Oltre la logica del culturista s'intitola il saggio d'apertura a queste conversazioni tematiche con ventidue autori giovani o addirittura nuovi: si va dal 1974 di Davide Bregola - un'offerta promozionale più che una frettolosa consacrazione - alla protratta gioventù di un genuino Proust di provincia come Gilberto Severini, che pur è del 1941. Ma ciò che colpisce - e può far discutere - in questa ben motivata introduzione, è la selezione personale che sollecita Panzeri in negativo nei confronti di tutta una letteratura "urlata" che ha caratterizzato questi anni. Ciò che il critico condanna è la generale "sensazione di finzione o di moda letteraria che il 'pulp' rappresenta": una moda, in effetti, quasi in via d'esilio, con autori che già annaspano per riciclarsi, e Panzeri cita la Ballestra, che dai fragorosi scompigli verbali dei primi libri ha tentato la carta di un azzardo cechoviano da fotoromanzo. Panzeri critica altresì il giovanilismo esasperato, protratto fino alla pensione, di tutti quegli epigoni post-tondelliani che di Tondelli hanno però colto solo l'apparenza finto-hard. E infine giù mazzate per tutto ciò che è finzione, letteratura mascherata da intenzioni serie o moralistiche, che ha comunque la freddezza, o l'inutilità, di un prodotto senz'anima.
Se tutto questo può risultare discutibile agli occhi dei cultori di novità anche fini a se stesse, non si può dire che le scelte di Panzeri non siano oculate: la sua rivalutazione della narrativa "umanistica" passa attraverso la provincia, non quella circoscritta al bozzettismo, ma quella che, nei casi migliori - da Bilenchi a Mastronardi - ha saputo diventare ricca lettura della realtà.

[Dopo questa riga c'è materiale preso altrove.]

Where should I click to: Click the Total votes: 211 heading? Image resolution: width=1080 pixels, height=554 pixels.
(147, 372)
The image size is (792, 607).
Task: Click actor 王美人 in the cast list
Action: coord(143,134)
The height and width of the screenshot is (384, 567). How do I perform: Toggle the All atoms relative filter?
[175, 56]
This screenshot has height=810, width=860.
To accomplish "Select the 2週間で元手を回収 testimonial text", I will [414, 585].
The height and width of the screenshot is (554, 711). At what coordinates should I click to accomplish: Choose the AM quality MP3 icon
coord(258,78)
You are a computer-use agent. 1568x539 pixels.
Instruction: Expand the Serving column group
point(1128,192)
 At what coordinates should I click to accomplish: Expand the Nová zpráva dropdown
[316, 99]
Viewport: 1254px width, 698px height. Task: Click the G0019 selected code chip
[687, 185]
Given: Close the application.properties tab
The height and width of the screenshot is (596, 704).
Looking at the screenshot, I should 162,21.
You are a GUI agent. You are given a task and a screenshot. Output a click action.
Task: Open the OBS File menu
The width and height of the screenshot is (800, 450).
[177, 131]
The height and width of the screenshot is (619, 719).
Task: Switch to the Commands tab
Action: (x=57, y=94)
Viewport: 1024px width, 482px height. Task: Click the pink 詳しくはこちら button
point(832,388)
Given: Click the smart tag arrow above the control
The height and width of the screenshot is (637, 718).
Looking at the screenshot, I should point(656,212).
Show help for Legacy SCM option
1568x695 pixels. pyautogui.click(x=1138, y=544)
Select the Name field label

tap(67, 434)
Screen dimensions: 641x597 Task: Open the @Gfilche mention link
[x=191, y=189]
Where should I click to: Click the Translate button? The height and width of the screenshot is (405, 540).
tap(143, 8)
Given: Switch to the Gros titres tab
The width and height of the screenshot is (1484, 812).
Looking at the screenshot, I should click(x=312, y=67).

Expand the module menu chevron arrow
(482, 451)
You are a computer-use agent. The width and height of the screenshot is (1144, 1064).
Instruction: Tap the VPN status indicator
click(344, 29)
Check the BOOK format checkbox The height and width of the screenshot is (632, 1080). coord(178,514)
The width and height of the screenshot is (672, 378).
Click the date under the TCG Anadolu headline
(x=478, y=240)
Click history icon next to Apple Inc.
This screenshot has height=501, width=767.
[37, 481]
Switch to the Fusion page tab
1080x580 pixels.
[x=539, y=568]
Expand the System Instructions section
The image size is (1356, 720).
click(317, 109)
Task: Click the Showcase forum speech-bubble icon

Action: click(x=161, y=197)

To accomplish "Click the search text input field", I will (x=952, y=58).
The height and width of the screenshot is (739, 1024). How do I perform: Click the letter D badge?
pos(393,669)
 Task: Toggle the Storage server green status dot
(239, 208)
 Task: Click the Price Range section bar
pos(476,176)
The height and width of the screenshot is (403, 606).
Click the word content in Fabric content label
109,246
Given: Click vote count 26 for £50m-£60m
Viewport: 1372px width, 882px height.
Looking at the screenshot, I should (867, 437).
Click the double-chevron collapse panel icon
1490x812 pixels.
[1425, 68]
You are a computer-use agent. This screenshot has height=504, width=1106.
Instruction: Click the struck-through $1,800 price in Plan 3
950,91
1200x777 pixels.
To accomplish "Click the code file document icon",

Fedeltà alle tradizioni, dunque, con predilezione per chi, da questi autori - e da altri come Pavese, Cassola, Pasolini e il pluricitato, e forse sopravvalutato, Testori - ha saputo cogliere la lezione per proseguire su una rotta modificata solo dai mutamenti sociali. La provincia quieta e malinconica di Piersanti, Severini o Ferracuti, quindi, ma anche gli svolazzi ricchi di fermenti fantasiosi di Lodoli, Romagnoli o Carabba, per arrivare ad autori che, attraverso la pura narrazione di storie - di arpiniana memoria -, cercano comunque una consacrazione personale che li identifichi: Conti, Tamburini, Riccarelli, Montanari. E poi i più giovani, con tutte le loro già percettibili premesse di maturazione: Rossetti, Giartosio, Barilli, Bregola. Sfide al futuro.
Panzeri ha il pregio di condurre ogni scrittore a confessarsi senza remore, e ne emerge una panoramica davvero nuova e racchiusa nelle scelte, negli arrivi, nelle partenze o negli stalli di una generazione che scrive. "Senza rete", come una vecchia trasmissione televisiva di Mina "rigorosamente dal vivo". Si potrebbe confrontare questo studio già determinante di Panzeri con un altro - meno approfondito - lavoro similare di Luca Beatrice - Stesso sangue (minimum fax, Roma 1999, pp. 186, Lit 20.000) - dove compaiono, quasi in contrapposizione, molti di quegli autori ridimensionati da Panzeri, da Ammaniti alla Ballestra, da Nove agli eternamente giovani come Scarpa, Montrucchio, Demarchi, Piccolo. Ci sarebbe già di che discutere, o disputare. In un caso o nell'altro, ciò che va difeso - e questo diventa giustamente soggettivo - è "il piacere di leggere".